── DATASET EXTRACT

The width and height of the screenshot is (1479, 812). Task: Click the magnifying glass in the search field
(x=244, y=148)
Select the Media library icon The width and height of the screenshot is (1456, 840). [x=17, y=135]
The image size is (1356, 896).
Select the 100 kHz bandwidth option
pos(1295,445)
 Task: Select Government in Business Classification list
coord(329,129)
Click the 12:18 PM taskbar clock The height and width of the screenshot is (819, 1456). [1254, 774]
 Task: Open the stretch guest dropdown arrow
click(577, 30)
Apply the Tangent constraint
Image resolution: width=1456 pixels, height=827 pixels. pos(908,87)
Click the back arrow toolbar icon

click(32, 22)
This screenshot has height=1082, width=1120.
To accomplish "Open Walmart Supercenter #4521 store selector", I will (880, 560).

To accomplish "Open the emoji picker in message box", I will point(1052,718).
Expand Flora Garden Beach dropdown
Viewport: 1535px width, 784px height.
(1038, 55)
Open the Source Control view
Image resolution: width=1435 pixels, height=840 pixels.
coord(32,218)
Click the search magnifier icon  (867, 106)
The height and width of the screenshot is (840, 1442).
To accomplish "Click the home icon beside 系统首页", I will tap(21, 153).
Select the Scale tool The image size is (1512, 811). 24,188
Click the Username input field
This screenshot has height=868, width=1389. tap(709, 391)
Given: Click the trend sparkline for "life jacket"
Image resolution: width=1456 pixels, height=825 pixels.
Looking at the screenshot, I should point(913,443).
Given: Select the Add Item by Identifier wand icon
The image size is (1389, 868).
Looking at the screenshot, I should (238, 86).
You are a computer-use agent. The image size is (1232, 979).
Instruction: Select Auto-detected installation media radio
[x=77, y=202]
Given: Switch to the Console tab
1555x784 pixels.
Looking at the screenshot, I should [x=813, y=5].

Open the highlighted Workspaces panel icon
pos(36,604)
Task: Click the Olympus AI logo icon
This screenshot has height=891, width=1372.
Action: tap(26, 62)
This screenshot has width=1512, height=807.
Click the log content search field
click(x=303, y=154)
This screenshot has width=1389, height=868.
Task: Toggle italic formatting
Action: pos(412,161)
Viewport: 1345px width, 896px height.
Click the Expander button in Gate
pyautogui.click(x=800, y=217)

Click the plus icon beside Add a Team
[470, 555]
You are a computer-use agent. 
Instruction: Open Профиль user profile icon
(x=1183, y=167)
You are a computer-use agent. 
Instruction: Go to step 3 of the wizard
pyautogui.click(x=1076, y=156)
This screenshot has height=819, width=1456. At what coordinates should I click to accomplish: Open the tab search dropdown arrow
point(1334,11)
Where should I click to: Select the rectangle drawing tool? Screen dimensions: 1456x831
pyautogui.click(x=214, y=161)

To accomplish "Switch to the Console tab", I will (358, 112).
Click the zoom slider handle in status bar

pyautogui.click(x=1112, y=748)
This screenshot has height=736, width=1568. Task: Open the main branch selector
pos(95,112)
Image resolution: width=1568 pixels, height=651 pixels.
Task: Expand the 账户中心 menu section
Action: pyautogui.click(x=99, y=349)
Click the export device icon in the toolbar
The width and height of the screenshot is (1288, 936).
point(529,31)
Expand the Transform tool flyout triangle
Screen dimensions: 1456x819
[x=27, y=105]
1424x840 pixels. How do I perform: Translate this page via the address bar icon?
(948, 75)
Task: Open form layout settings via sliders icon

────

[WORK TO BE COMPLETED]: Restate the records in full, keeping every word as it is.

[OUTPUT FOR THIS TASK]:
The width and height of the screenshot is (1479, 812). Task: Click the magnifying glass in the search field
(x=244, y=148)
Select the Media library icon The width and height of the screenshot is (1456, 840). [x=17, y=135]
The image size is (1356, 896).
Select the 100 kHz bandwidth option
pos(1295,445)
 Task: Select Government in Business Classification list
coord(329,129)
Click the 12:18 PM taskbar clock The height and width of the screenshot is (819, 1456). [1254, 774]
 Task: Open the stretch guest dropdown arrow
click(577, 30)
Apply the Tangent constraint
Image resolution: width=1456 pixels, height=827 pixels. pos(908,87)
Click the back arrow toolbar icon

click(32, 22)
This screenshot has height=1082, width=1120.
To accomplish "Open Walmart Supercenter #4521 store selector", I will (880, 560).

To accomplish "Open the emoji picker in message box", I will point(1052,718).
Expand Flora Garden Beach dropdown
Viewport: 1535px width, 784px height.
(1038, 55)
Open the Source Control view
Image resolution: width=1435 pixels, height=840 pixels.
coord(32,218)
Click the search magnifier icon  (867, 106)
The height and width of the screenshot is (840, 1442).
To accomplish "Click the home icon beside 系统首页", I will tap(21, 153).
Select the Scale tool The image size is (1512, 811). 24,188
Click the Username input field
This screenshot has height=868, width=1389. tap(709, 391)
Given: Click the trend sparkline for "life jacket"
Image resolution: width=1456 pixels, height=825 pixels.
Looking at the screenshot, I should point(913,443).
Given: Select the Add Item by Identifier wand icon
The image size is (1389, 868).
Looking at the screenshot, I should (238, 86).
You are a computer-use agent. The image size is (1232, 979).
Instruction: Select Auto-detected installation media radio
[x=77, y=202]
Given: Switch to the Console tab
1555x784 pixels.
Looking at the screenshot, I should [x=813, y=5].

Open the highlighted Workspaces panel icon
pos(36,604)
Task: Click the Olympus AI logo icon
This screenshot has height=891, width=1372.
Action: tap(26, 62)
This screenshot has width=1512, height=807.
Click the log content search field
click(x=303, y=154)
This screenshot has width=1389, height=868.
Task: Toggle italic formatting
Action: pos(412,161)
Viewport: 1345px width, 896px height.
Click the Expander button in Gate
pyautogui.click(x=800, y=217)

Click the plus icon beside Add a Team
[470, 555]
You are a computer-use agent. 
Instruction: Open Профиль user profile icon
(x=1183, y=167)
You are a computer-use agent. 
Instruction: Go to step 3 of the wizard
pyautogui.click(x=1076, y=156)
This screenshot has height=819, width=1456. At what coordinates should I click to accomplish: Open the tab search dropdown arrow
point(1334,11)
Where should I click to: Select the rectangle drawing tool? Screen dimensions: 1456x831
pyautogui.click(x=214, y=161)

To accomplish "Switch to the Console tab", I will (358, 112).
Click the zoom slider handle in status bar

pyautogui.click(x=1112, y=748)
This screenshot has height=736, width=1568. Task: Open the main branch selector
pos(95,112)
Image resolution: width=1568 pixels, height=651 pixels.
Task: Expand the 账户中心 menu section
Action: pyautogui.click(x=99, y=349)
Click the export device icon in the toolbar
The width and height of the screenshot is (1288, 936).
point(529,31)
Expand the Transform tool flyout triangle
Screen dimensions: 1456x819
[x=27, y=105]
1424x840 pixels. How do I perform: Translate this page via the address bar icon?
(948, 75)
Task: Open form layout settings via sliders icon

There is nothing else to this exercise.